City Says No-Go to Secession
Los Angeles voters spurned both San Fernando Valley and Hollywood secession proposals Tuesday, deciding overwhelmingly to keep the nation’s second-largest city intact.
In the Valley, the spawning ground of the secession movement, the breakup plan was leading, but to pass, the measure needed a citywide majority. In Hollywood, secession was losing badly.
Half an hour after the polls closed, a confident Mayor James K. Hahn, who led the anti-secession campaign, already was relaxing at a cocktail reception in a Universal City hotel, alongside more than 400 developers, lobbyists, union members and other breakup opponents.
“Clearly, an overwhelming majority of the people of Los Angeles don’t want to see it broken up,” Hahn said as the returns began to tumble in.
“I want to tell people out there, no matter which way they voted, tomorrow is the first day of all of our lives and we are going to build a great city together,” he told the cheering crowd.
A few miles away at a Sherman Oaks hotel, about 250 Valley secessionists gathered under a canopy of red and blue balloons to watch the returns.
Breakup leader Richard Katz said the proposal was buried under an avalanche of anti-secession campaign cash and union opposition.
The drive to defeat secession raised $7 million, more than four times the breakup proponents’ $1.7 million.
“We have sent a message to City Hall that even those who are tone-deaf can’t miss,” said Katz, a former assemblyman. “Life in Los Angeles will never be the same.”
Richard Close, chairman of the secession group Valley VOTE, said the organization might file a lawsuit if secession wins in the Valley but loses citywide.

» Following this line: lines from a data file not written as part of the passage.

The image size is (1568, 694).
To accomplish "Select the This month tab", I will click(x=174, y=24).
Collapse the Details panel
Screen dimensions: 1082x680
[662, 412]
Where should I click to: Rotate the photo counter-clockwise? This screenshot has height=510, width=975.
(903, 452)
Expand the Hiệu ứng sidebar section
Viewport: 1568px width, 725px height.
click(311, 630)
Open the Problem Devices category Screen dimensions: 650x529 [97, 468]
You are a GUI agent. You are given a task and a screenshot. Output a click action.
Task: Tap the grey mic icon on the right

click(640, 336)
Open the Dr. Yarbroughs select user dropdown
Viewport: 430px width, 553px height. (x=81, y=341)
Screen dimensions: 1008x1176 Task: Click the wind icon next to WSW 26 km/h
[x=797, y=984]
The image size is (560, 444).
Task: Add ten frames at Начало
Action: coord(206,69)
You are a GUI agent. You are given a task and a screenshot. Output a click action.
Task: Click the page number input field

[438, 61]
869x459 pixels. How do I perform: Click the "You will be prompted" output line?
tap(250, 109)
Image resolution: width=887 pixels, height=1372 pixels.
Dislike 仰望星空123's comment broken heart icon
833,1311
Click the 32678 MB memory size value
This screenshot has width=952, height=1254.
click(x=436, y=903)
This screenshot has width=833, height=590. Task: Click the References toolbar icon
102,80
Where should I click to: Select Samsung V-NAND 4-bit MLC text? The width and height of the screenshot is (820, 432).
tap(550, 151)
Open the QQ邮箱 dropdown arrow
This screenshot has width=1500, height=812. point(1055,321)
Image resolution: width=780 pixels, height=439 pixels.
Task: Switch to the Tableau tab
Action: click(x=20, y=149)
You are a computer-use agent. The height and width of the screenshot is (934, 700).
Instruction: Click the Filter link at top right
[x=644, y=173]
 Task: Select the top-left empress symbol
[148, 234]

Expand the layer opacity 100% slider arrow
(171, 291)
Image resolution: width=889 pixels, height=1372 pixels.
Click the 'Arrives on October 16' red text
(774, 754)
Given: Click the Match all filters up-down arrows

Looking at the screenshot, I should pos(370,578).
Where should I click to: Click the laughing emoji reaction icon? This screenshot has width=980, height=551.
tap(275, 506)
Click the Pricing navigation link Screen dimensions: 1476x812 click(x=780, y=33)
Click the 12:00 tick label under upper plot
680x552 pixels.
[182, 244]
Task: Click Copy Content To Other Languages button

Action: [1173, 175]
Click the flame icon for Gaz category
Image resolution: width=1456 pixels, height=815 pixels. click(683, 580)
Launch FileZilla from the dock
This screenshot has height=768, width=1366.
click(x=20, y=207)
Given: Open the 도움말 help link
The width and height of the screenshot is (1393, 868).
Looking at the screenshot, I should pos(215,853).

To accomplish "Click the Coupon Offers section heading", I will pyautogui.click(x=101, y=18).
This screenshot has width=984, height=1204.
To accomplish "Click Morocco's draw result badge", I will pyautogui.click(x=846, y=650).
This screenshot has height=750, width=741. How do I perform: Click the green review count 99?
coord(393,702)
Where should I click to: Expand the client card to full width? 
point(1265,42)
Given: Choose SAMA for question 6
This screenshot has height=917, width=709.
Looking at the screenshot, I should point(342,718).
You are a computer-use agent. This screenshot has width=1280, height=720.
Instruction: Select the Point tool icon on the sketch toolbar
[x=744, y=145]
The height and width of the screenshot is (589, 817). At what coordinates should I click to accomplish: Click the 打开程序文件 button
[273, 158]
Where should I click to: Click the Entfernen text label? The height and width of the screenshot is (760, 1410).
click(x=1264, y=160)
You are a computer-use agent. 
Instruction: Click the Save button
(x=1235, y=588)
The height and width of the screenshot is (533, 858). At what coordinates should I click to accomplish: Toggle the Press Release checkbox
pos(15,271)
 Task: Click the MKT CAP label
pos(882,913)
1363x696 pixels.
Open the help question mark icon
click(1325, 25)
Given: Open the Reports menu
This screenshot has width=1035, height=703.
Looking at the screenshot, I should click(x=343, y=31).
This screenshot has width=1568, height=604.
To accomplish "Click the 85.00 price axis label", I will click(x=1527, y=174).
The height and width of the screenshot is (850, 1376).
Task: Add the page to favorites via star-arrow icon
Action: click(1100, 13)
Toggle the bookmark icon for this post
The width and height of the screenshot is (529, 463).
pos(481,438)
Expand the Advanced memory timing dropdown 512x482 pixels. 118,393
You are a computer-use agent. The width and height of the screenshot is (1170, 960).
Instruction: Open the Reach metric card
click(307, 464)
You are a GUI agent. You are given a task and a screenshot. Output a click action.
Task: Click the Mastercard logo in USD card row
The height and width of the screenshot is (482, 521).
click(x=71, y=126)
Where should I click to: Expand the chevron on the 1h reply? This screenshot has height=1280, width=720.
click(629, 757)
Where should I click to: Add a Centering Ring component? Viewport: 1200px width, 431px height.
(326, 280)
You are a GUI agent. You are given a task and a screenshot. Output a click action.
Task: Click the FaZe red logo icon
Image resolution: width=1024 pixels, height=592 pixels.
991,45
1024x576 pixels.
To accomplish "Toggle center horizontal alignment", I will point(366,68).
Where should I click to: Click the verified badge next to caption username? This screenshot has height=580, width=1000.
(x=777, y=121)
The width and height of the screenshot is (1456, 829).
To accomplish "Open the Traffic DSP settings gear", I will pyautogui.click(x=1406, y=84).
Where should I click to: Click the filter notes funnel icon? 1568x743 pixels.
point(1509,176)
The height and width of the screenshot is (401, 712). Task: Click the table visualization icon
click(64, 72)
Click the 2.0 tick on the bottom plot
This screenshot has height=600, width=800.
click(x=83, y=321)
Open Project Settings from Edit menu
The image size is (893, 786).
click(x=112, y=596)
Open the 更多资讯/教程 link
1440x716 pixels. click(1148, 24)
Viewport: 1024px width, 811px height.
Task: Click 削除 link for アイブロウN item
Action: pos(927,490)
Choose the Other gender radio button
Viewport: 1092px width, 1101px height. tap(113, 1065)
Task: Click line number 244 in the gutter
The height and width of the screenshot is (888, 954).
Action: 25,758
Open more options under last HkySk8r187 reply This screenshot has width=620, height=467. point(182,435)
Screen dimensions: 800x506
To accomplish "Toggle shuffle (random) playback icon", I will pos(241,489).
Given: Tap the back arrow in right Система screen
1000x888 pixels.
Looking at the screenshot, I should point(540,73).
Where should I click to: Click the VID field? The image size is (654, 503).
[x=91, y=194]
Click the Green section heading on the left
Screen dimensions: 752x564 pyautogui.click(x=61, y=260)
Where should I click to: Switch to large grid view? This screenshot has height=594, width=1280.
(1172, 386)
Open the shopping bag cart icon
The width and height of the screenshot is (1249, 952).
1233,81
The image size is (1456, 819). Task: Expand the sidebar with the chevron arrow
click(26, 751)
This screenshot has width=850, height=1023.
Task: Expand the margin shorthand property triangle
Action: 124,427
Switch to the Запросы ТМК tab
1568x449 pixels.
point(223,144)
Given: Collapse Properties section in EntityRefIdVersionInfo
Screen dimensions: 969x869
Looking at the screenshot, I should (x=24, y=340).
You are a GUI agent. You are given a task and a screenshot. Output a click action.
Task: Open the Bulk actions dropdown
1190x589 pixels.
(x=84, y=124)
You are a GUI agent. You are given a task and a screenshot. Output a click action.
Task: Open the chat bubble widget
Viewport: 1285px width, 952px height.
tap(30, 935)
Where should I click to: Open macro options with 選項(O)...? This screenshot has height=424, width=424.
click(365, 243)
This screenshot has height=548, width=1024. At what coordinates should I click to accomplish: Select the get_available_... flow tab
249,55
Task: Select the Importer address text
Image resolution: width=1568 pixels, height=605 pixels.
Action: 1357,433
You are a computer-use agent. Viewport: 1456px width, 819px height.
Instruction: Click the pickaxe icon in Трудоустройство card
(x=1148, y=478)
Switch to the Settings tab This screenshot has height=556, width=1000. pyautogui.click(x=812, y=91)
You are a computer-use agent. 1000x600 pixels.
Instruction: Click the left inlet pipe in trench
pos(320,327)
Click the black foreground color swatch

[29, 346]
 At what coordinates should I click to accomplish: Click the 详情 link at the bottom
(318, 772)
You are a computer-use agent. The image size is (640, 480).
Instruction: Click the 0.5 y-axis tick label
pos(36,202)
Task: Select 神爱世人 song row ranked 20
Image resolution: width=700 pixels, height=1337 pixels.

“If the Valley votes to leave Los Angeles, we shouldn’t be held hostage,” Close insisted.
He also said if that happens he does not plan to work with Hahn to address Valley concerns. “He hasn’t been a problem-solver,” he said of the mayor.
Assemblyman Keith Richman (R-Northridge), a candidate for Valley mayor, was leading nine other candidates. Richman was also coasting to reelection in his Assembly race.
“Let me be clear: This is not the end,” Richman said as the votes against secession began to mount. “I intend to work with the Valley candidates in holding Mayor Hahn and the council members’ feet to the fire when it comes to city issues and services.”
The winners in the races for Valley mayor and 14 Valley council seats, as well as for five Hollywood council posts, would have taken office only if secession had won.
As for the name Valley voters preferred for a new city, the straight-forward “San Fernando Valley” easily outpaced choices such as “Camelot” or “Rancho San Fernando.”
At the Hollywood Independence Committee’s headquarters, about 100 candidates and supporters gathered around loudspeakers blaring the Measure H campaign’s rock ‘n’ roll theme song, belting out the lyrics at the top of their lungs.
“Hey, L.A., set Hollywood free! Give her back her dignity!”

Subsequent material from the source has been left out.